СЦЕНА 9. УЛИЦА ВОЗЛЕ ПОДВАЛЬНОГО ПОМЕЩЕНИЯ. ВЫБОРГ. ДЕНЬ. ЗИМА. 1922 г.
Одинцов и Евлахов идут по узкой безлюдной улице, сворачивают во двор.
СЦЕНА 9А. ПОДВАЛЬНОЕ ПОМЕЩЕНИЕ. ВЫБОРГ. ДЕНЬ. ЗИМА. 1922 г.
Они спускаются в подвальное помещение, идут по коридору, подходят к железной двери. Она не заперта. Там, за дверью, в глубине комнаты горит голая лампа, стены, пол, заставлены какими-то мешками, чемоданами. Похоже на вещевой склад.
Навстречу им из темноты выходит невысокий паренек в кожаном фартуке и кепке.
– Выйди, – коротко командует пареньку Одинцов.
Тот послушно направляется к выходу. Закрывает за собой плотно дверь.
Между тем, Одинцов развязывает большой мешок и достает оттуда комиссарскую кожанку, сильно потертую, с растрескавшимися обшлагами рукавов. Протягивает ее Евлахову:
– Настоящая, Николай Павлович. Как и просили.
Евлахов придирчиво осматривает ее, подносит близко к лицу, почти принюхивается. Снова осматривает.
– Ладно. Беру… – наконец говорит он. – Когда револьвер достанете, наган?
– Да, Бог с вами, Николай Павлович! Тут этих наганов – бери не хочу. Сколько угодно. Чего через границу тащить? А? Где разница?
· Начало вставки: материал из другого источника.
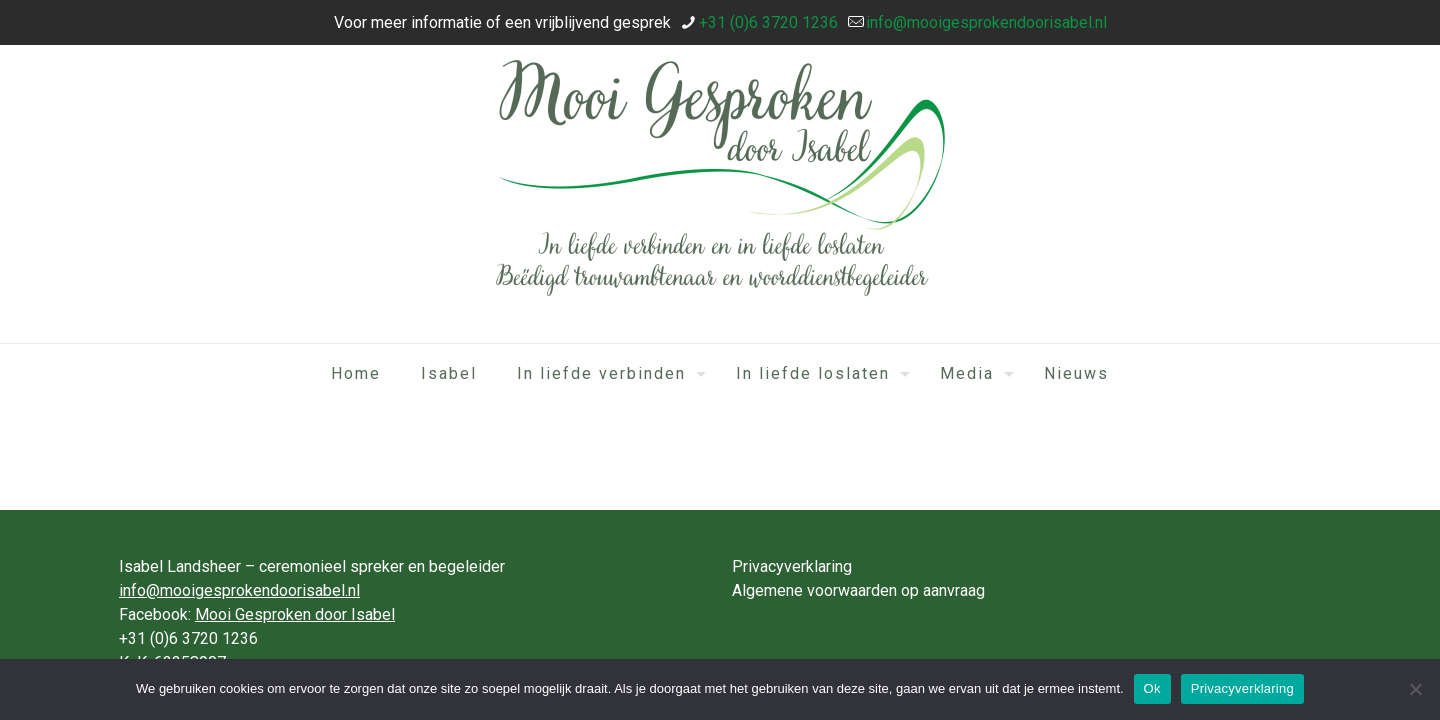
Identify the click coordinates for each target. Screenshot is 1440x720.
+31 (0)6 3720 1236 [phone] (768, 22)
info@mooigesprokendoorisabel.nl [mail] (986, 22)
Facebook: (257, 614)
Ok (1152, 688)
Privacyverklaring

– Разница есть. Рука. – Евлахов помолчал и добавил тихо, – рука, она метал чувствует, помнит. Пот, кровь. Особенно, если металлом этим. стольких людей.
– Как скажете. Мне что. Мне денег ваших жалко. Через границу – раз в десять дороже будет.
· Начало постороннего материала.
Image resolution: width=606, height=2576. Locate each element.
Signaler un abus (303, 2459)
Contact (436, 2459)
– Знаю. – Евлахов отсчитывает деньги за кожанку. – Вот, кстати, возьмите.
Одинцов берет деньги, затем начинает искать, во что бы завернуть куртку.
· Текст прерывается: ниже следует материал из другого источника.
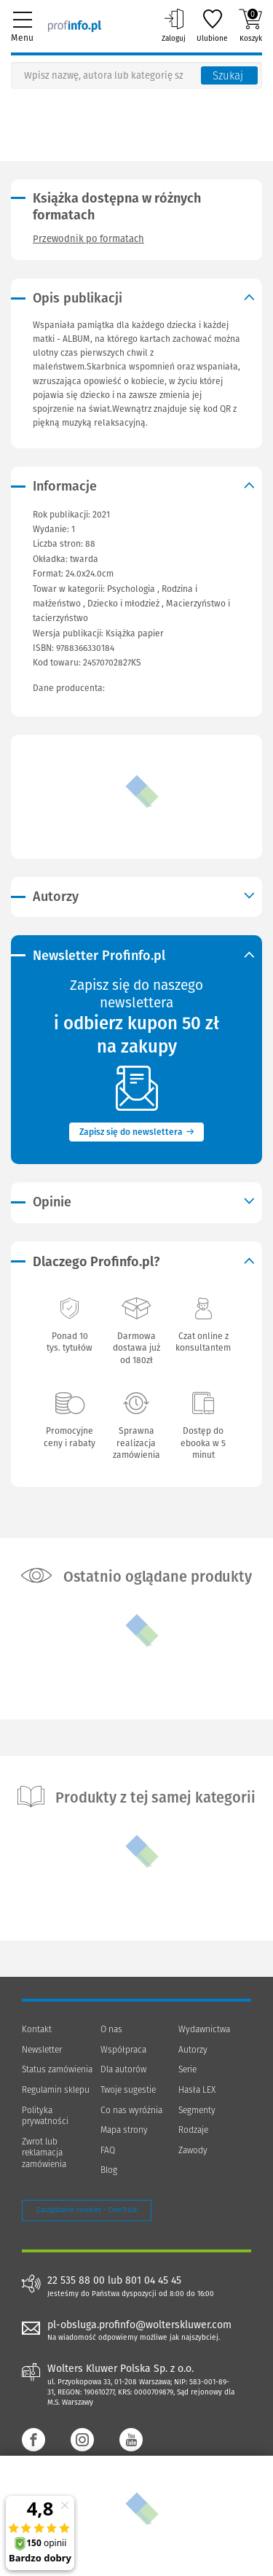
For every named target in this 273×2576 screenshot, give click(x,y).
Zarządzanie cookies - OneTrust (86, 2210)
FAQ (107, 2150)
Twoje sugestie (128, 2090)
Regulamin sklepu (56, 2090)
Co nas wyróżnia (131, 2110)
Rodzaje (193, 2130)
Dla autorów (123, 2069)
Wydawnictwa (204, 2029)
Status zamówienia (57, 2069)
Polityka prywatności (45, 2116)
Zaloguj (174, 25)
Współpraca (123, 2050)
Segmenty (196, 2110)
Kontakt (37, 2029)
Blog (108, 2170)
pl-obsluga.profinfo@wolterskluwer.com (139, 2325)
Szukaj (228, 75)
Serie (187, 2069)
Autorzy (192, 2050)
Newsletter (42, 2050)
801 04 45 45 (153, 2281)
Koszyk (250, 25)
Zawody (192, 2150)
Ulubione (212, 25)
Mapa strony (124, 2130)
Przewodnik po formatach (88, 238)
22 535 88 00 (76, 2281)
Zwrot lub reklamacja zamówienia (44, 2152)
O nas (111, 2029)
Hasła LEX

– Заверните в холстину, я потом верну, – говорит Евлахов.
Одинцов заворачивает аккуратно кожанку.
– Я что спросить хотел, Николай Павлович. Если можно, конечно.
– Да?
– Я тут земляка встретил, он тоже контрабандой подрабатывает. Помощником он, у Рыжухина. Так говорит он, что вроде вы… у Рыжухина-то этого, архив краскома какого-то из Сибири, выкупили. За пять тысяч франков. Нешто не врет? Деньги-то какие.
Евлахов ответил не сразу, решая, стоит ли говорить правду.
– Не врет, Валериан Семенович. Не врет. Он за этим архивом специально ходил на ту сторону. Рисковал сильно.
– Я к чему спрашиваю. Если архивы какие – в такой цене. Так я, всегда пожалуйста. И вдвое меньше возьму.
– Я буду иметь в виду – усмехнулся Евлахов,
Он берет сверток, направляется к выходу. От двери говорит, не оборачиваясь:
– Вы, главное, Валериан Семенович, об уговоре нашем помните. Очень прошу вас.
– А как же. Как условились. Никому.
СЦЕНА 10. УЛИЦА ВОЗЛЕ СТУДИИ ЕВЛАХОВА. ВЫБОРГ. ВЕЧЕР. ЗИМА.1922 г.
Со свертком под мышкой Евлахов идет по окраинной, тихой улице. Подходит к открытым воротам длинного проходного двора, ведущего вглубь строений. На секунду оглядывается, на улице никого нет. Он входит во двор.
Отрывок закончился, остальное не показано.